_What this task involves_
Put the data from the start up to and including the line containing "Expand the Security" into a two-column CSV with the headers instruction and answer. Give one row per instruction, with its text and its answer each in a single quoted field and any line breaks replaced by spaces.

_Records shown_
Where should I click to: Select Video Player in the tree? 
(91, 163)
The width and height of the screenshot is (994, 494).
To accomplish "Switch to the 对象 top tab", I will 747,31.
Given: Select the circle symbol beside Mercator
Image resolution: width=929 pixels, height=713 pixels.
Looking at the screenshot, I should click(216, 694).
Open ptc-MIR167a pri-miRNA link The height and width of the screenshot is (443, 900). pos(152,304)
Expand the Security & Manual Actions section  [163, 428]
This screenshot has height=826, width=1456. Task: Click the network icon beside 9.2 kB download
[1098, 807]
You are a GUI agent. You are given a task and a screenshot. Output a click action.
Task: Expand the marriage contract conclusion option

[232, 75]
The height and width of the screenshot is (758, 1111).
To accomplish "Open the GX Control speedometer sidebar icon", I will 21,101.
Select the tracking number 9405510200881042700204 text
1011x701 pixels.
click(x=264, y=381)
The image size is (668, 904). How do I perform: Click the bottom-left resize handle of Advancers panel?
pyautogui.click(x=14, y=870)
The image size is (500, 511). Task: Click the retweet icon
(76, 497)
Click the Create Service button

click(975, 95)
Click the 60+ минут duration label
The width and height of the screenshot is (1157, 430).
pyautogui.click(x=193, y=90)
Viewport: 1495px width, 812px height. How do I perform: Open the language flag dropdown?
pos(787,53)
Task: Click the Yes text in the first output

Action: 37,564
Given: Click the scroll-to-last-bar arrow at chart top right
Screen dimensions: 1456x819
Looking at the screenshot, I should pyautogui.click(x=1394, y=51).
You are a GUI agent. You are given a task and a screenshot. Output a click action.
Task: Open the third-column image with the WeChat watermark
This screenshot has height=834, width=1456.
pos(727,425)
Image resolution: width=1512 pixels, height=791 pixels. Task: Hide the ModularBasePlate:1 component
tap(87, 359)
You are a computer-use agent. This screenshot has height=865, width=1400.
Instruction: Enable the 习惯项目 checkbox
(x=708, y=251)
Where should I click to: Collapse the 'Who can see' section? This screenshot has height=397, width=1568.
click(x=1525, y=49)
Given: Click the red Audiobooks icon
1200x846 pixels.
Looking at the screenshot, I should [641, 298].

_Written solution_
instruction,answer
"Where should I click to: Select Video Player in the tree?","(91, 163)"
"The width and height of the screenshot is (994, 494). To accomplish ""Switch to the 对象 top tab"",","I will 747,31."
"Given: Select the circle symbol beside Mercator Image resolution: width=929 pixels, height=713 pixels.","Looking at the screenshot, I should click(216, 694)."
"Open ptc-MIR167a pri-miRNA link The height and width of the screenshot is (443, 900).","pos(152,304)"
"Expand the Security & Manual Actions section","[163, 428]"